SAMARINDA — Ribuan penghuni Perumahan Korpri di Kalimantan Timur tengah menanti kepastian hukum atas tempat tinggal mereka. Dari hasil pendataan awal yang dilakukan Badan Pengelola Keuangan dan Aset Daerah (BPKAD) Kaltim, tercatat 2.266 unit rumah yang masuk dalam skema penyelesaian status lahan.
Kepala BPKAD Kaltim, Ahmad Muzakkir, menyebut angka tersebut merupakan hasil identifikasi sementara yang kini tengah disinkronkan dengan data dari DPRD dan perwakilan warga. Proses ini menjadi fondasi sebelum persoalan yang telah mengantung puluhan tahun itu dibawa ke meja pemerintah pusat.
Persoalan ini tidak bisa dipandang sebelah mata. Kawasan Perum Korpri berdiri di atas lahan aset daerah dengan luas mencapai 75 hektare. Ahmad Muzakkir menegaskan bahwa nilai aset yang dipertaruhkan sangat besar, sehingga setiap tahapan penyelesaian harus dilakukan dengan kehati-hatian ekstra.
"Ini yang kita bicarakan bukan aset kecil. Luas asetnya sekitar 75 hektare," ujarnya, Selasa (11/8/2026).
Luasan tersebut menjadikan Perum Korpri sebagai salah satu kawasan hunian terbesar yang dikelola di bawah naungan aset pemerintah provinsi. Status HGB yang melekat pada lahan tersebut menjadi akar persoalan yang membutuhkan penyelesaian di tingkat kementerian.
Pemprov Kaltim sejatinya telah mengirimkan surat resmi ke pemerintah pusat. Namun, pembahasan teknis belum bisa dilakukan karena menunggu jadwal yang disesuaikan dengan kesiapan Kementerian Dalam Negeri (Kemendagri) serta Kementerian Agraria dan Tata Ruang/Badan Pertanahan Nasional (ATR/BPN).

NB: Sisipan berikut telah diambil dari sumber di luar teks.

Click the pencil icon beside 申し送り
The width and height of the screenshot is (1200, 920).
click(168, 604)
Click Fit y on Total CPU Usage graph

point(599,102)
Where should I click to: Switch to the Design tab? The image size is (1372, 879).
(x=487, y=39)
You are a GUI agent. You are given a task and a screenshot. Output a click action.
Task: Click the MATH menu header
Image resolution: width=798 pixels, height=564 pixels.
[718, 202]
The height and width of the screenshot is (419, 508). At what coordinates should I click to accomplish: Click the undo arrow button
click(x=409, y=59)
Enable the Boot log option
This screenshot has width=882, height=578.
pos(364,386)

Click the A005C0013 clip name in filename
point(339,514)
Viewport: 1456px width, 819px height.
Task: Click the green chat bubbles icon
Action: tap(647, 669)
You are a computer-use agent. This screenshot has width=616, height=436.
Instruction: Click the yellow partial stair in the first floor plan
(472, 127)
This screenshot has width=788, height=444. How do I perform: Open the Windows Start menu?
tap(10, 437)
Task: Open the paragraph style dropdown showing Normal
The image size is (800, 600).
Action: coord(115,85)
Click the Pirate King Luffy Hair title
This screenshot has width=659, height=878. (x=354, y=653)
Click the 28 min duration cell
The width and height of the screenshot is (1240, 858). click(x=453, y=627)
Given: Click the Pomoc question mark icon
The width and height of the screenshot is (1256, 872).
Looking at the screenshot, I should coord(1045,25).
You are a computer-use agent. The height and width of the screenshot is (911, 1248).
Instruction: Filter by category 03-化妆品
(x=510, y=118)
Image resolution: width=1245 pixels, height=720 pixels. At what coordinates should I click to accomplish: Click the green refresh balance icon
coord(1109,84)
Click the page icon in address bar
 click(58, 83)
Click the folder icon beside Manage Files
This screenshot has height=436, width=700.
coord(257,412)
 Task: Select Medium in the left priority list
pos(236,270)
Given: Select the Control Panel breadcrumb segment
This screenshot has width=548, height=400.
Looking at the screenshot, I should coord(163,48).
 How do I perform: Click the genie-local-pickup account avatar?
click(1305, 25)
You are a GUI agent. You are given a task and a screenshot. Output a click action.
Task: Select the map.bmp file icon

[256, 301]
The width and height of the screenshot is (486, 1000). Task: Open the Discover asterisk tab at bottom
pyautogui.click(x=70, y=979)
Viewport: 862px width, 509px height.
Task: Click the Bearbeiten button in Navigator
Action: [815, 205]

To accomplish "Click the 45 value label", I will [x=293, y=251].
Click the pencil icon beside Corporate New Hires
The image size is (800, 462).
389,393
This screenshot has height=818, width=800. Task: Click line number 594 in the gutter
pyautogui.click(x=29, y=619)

Keberangkatan tim ke Jakarta tidak bisa dilakukan secara terburu-buru. Pemprov menginginkan pertemuan tersebut menghasilkan solusi konkret, bukan sekadar agenda administratif yang berakhir tanpa keputusan.
"Harus disesuaikan dengan jadwal. Kesiapan kita juga harus diikuti kesiapan dari kementerian. Kita ingin ketika pertemuan dilakukan ada hasilnya. Jadi, kalau terjadwal dan dipersiapkan dengan baik tentu akan jauh lebih bagus," kata Ahmad Muzakkir.
Sebelum bertolak ke ibu kota, Pemprov Kaltim bersama DPRD dan perwakilan masyarakat akan membentuk tim khusus. Tim ini bertugas melengkapi sekaligus menyinkronkan seluruh data kependudukan, riwayat kepemilikan, serta dokumen aset agar tidak ada celah administratif saat pembahasan di tingkat pusat.
Koordinasi lintas lembaga ini dinilai krusial. Data yang lengkap menjadi kunci utama agar pemerintah pusat bisa memberikan keputusan yang adil bagi semua pihak.
Penyelesaian status lahan ini tidak hanya menyangkut kepastian hukum atas aset pemerintah, tetapi juga menentukan nasib ribuan keluarga yang telah menempati rumah di kawasan tersebut selama bertahun-tahun. Pemprov Kaltim menegaskan aspek kepentingan masyarakat akan menjadi bagian yang tidak terpisahkan dalam setiap pembahasan.